Commentary Style: Wistful. All involved remember the development and staging of Sondheim's Pulitzer Prize-winning musical as one of the most creative periods of their lives. The track is a marvelous primer on how a masterpiece gets made, as well a dishy look at the quirks and concerns of New York drama types.

What's So Special? The foursome watched a video of the play with no sound, so the DVD recreates that experience, letting them converse without any muted background music or dialogue. In that hushed environment, they make confessions: Patinkin admits how the multiple meanings of Sunday In The Park With George still haunt him, Peters recalls the stress of doing a role that requires such extremes of comedy and pathos, and Sondheim reflects on his doubts through the long process of workshopping and making last-minute changes. By the end of the show, they're all audibly in tears.

Choice Lines: Patinkin: "This so informed my life and fed my life, in terms of simple things. The words 'to look,' 'to see.' The whole sense of the process that I learned from working on it, from our discussions."

Schizopolis (1996)

Commentator: Director Steven Soderbergh

Commentary Style: Wry, postmodern, mock self-aggrandizing. A mildly hostile Soderbergh interviews "Steven Soderbergh," a lacerating parody of directorial ego. (At one point, he solemnly intones that Ocean's Eleven profoundly changed the lives of everyone who saw it.) As "Soderbergh" discourses windily on his greatness, the mysteries of the artistic process, and his belief that artists shouldn't be subject to the laws that govern everyone else, the track becomes a satire of the arrogance and self-delusion characterizing most audio commentaries.

What's So Special? Soderbergh throws down the gauntlet early on when he deadpans that Schizopolis was originally developed for David Lean two years after Lean's death. Like Schizopolis itself, the commentary is a loose, irreverent, ramshackle, inventive sustained riff on fame, media, and identity.
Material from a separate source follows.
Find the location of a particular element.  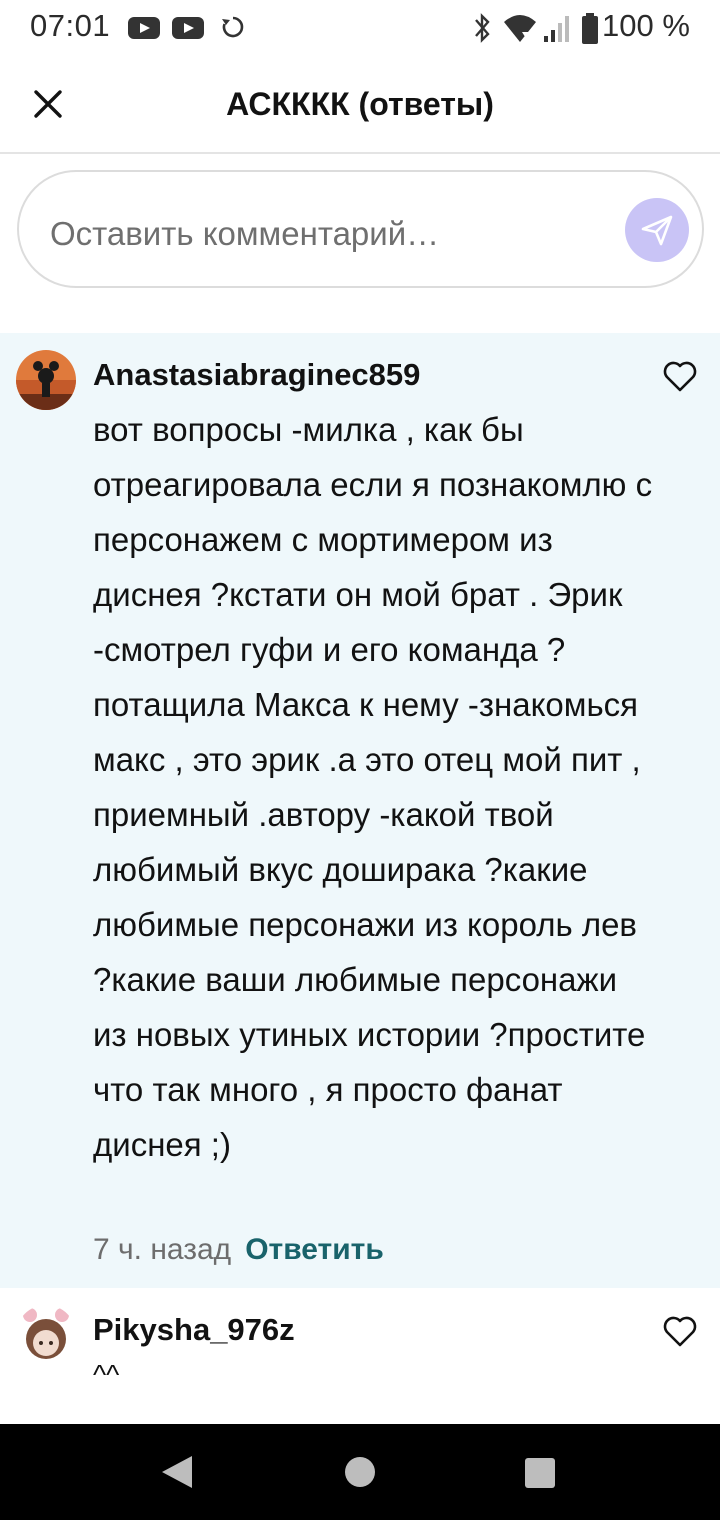

reply-button: Ответить is located at coordinates (314, 1250).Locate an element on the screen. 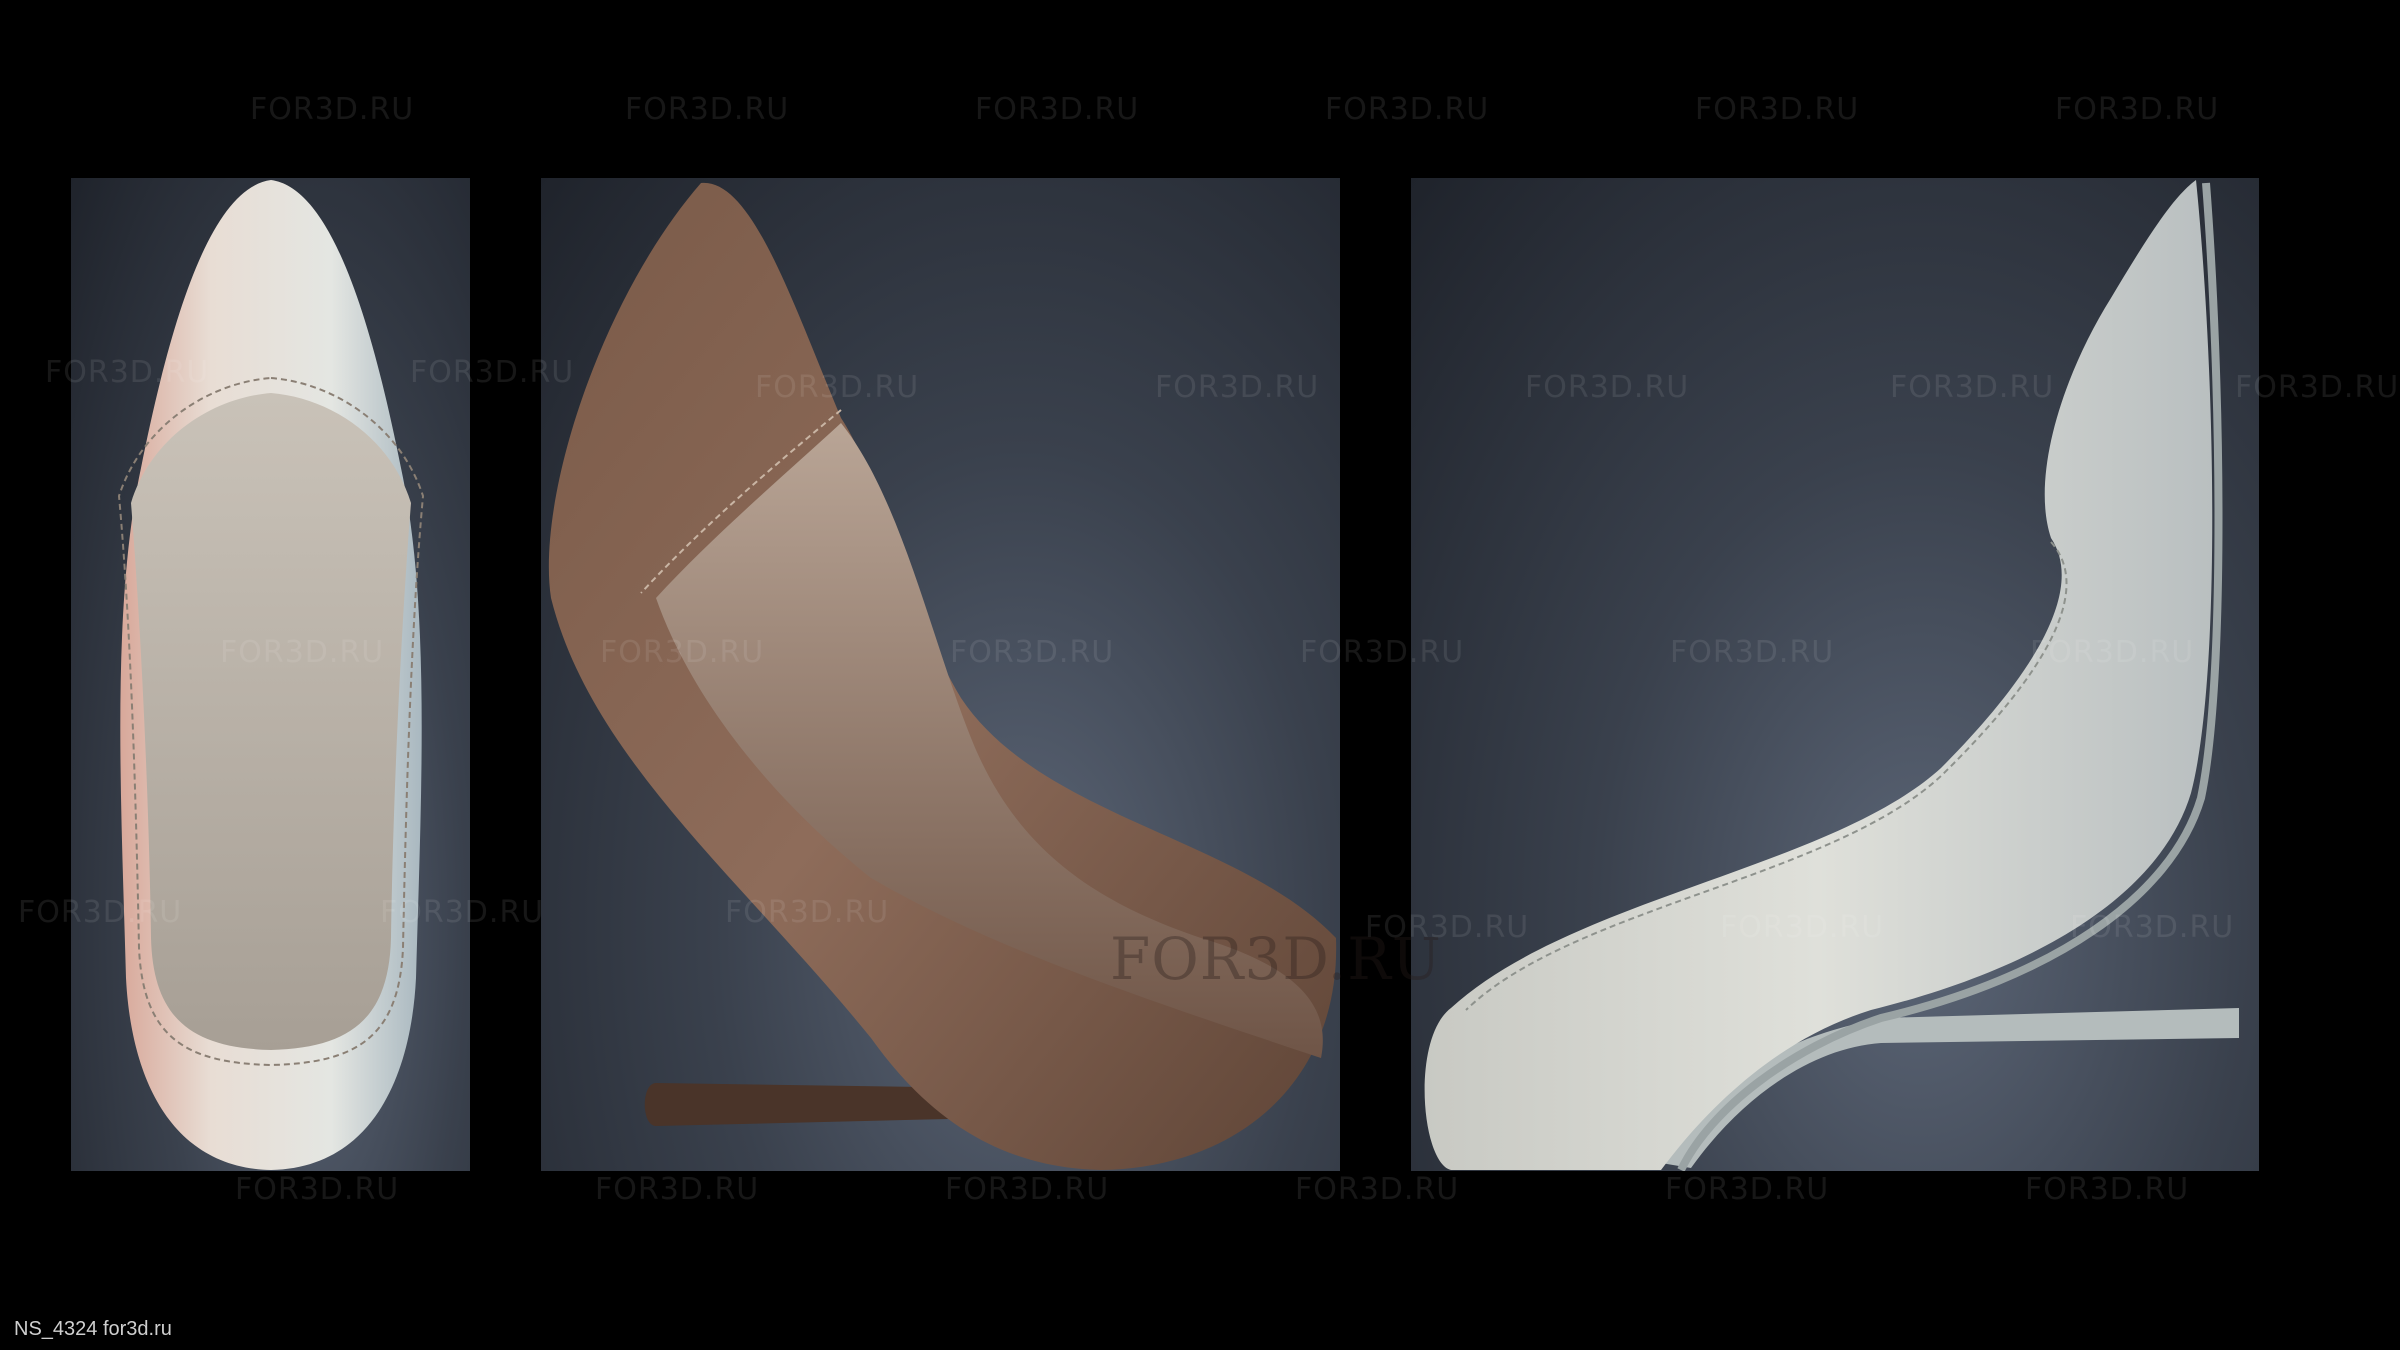  shoe-top-view-render is located at coordinates (271, 675).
Choice Lines: In faux-grand auteur mode, Soderbergh deadpans, "I've always felt that there's kind of a tacit agreement that if someone agrees to work on your film, that you not only own them and everything that they think, but also by extension own everything they own, and that includes their clothes, their car, their house, whatever friends they might have, and whatever cash they might be carrying."